◆ What this task involves ◆
Search the data below, and report every line in which "agent" occurs.

---- Exercise data

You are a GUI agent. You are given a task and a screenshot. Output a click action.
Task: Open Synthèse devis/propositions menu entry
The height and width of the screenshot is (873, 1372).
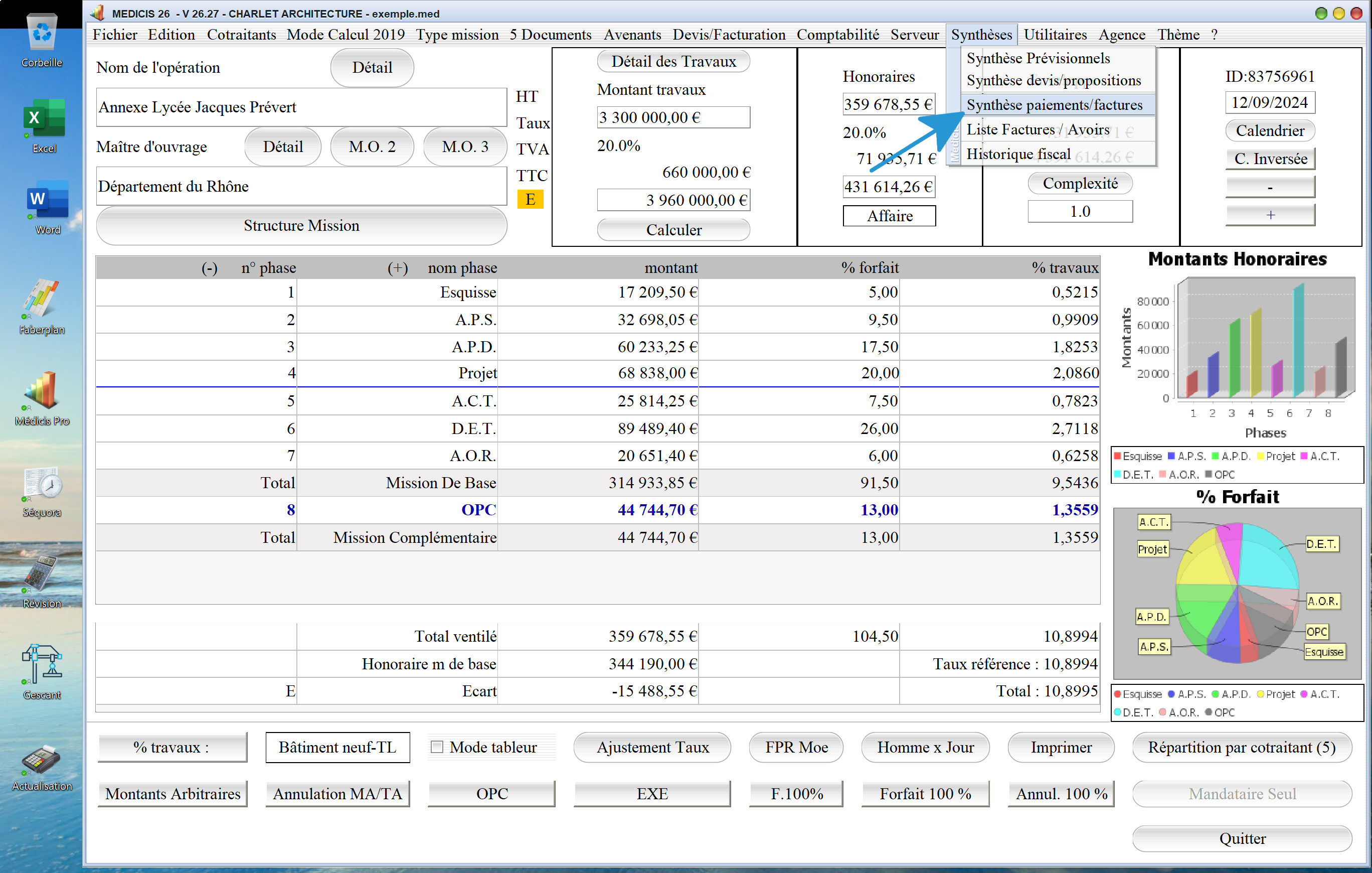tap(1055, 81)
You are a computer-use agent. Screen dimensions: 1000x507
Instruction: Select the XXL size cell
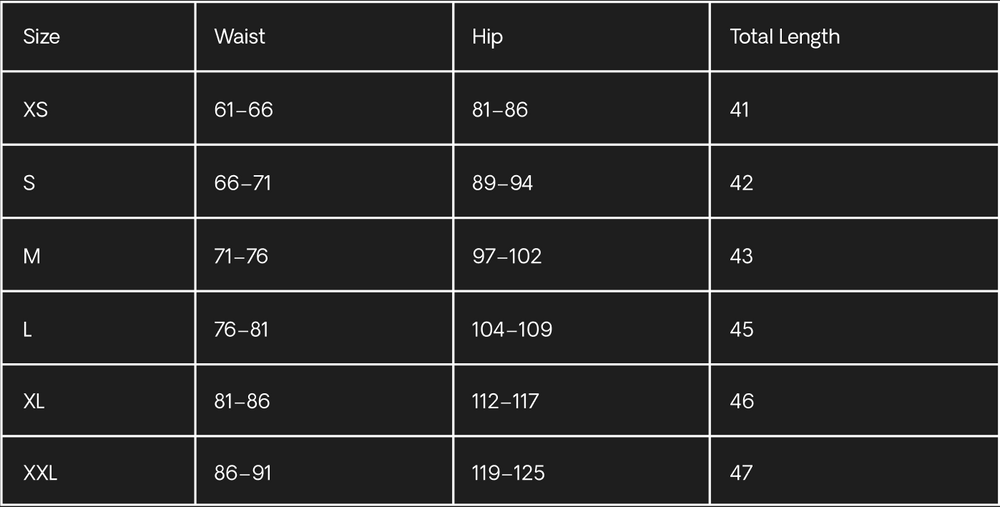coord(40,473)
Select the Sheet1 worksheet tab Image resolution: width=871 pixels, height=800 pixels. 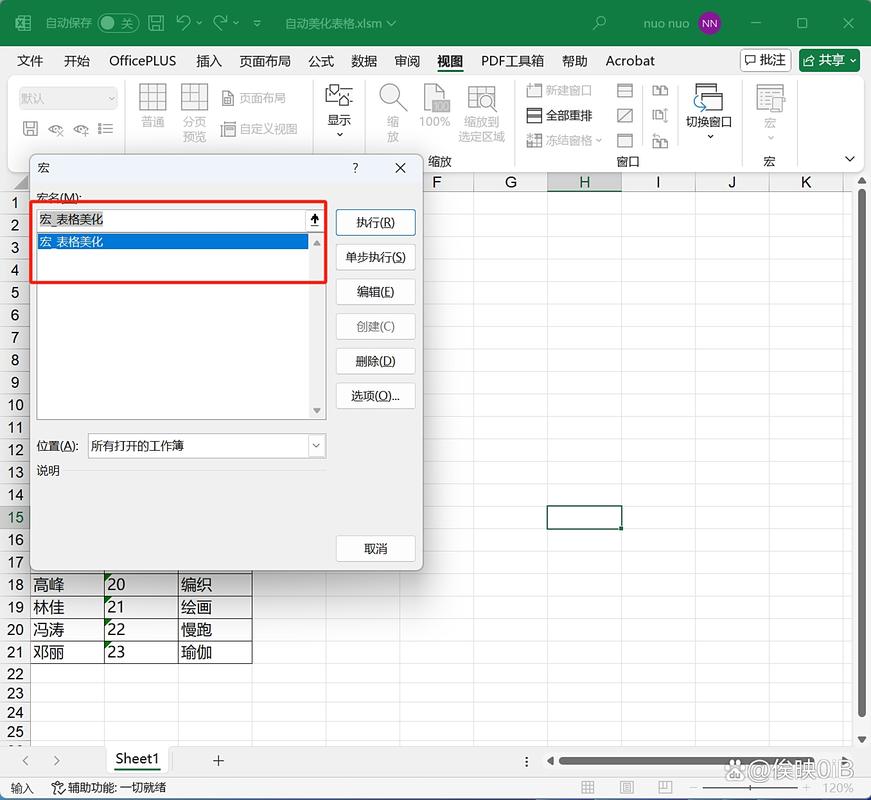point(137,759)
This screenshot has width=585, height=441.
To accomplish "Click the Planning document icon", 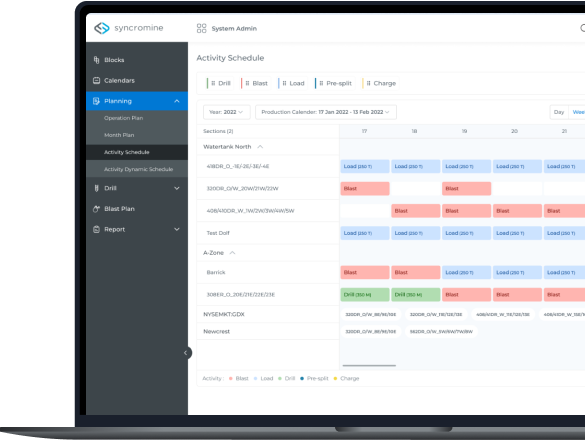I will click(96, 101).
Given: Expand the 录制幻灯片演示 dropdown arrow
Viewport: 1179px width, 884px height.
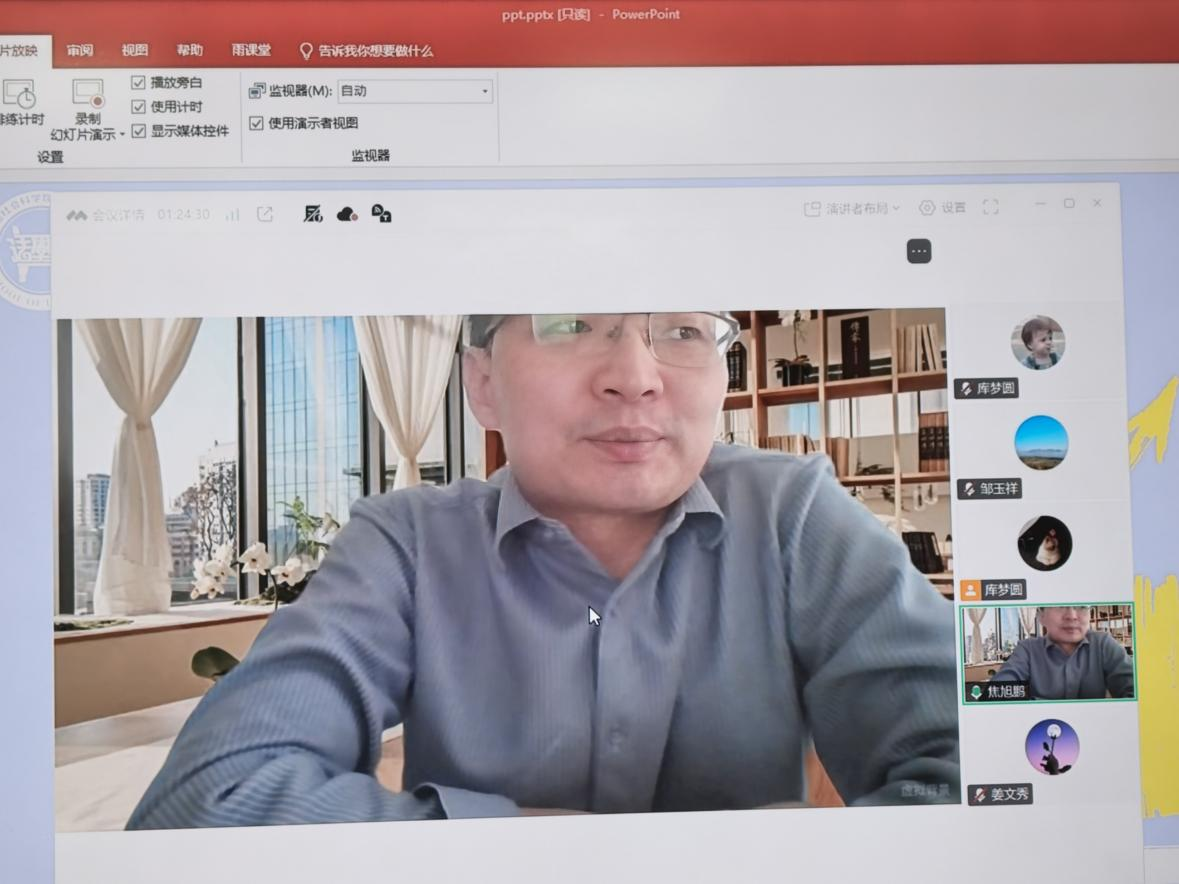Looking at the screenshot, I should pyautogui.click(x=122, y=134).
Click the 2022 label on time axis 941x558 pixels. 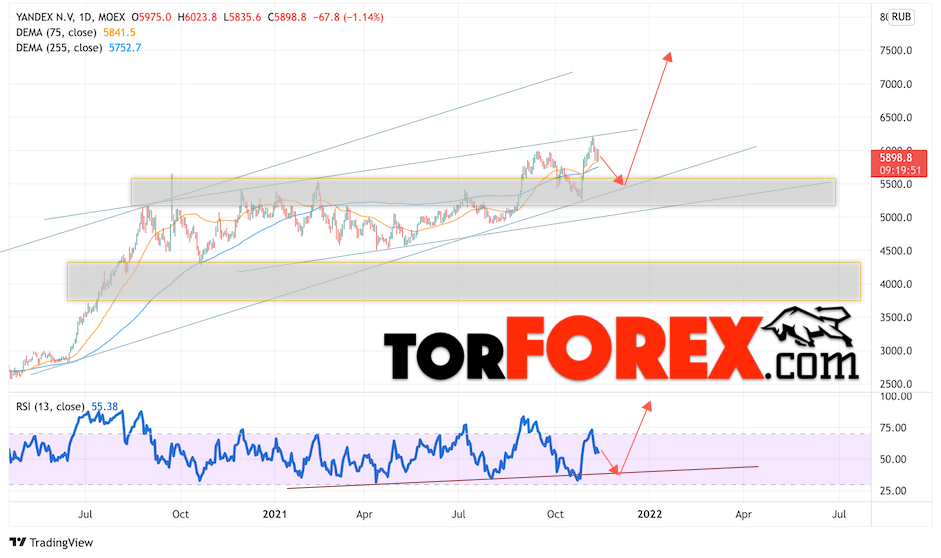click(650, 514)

--------

◆ Your solution ◆
You are a GUI agent. You are given a task and a screenshot. Output a click action.
You are a computer-use agent. Screen dimensions: 1000x507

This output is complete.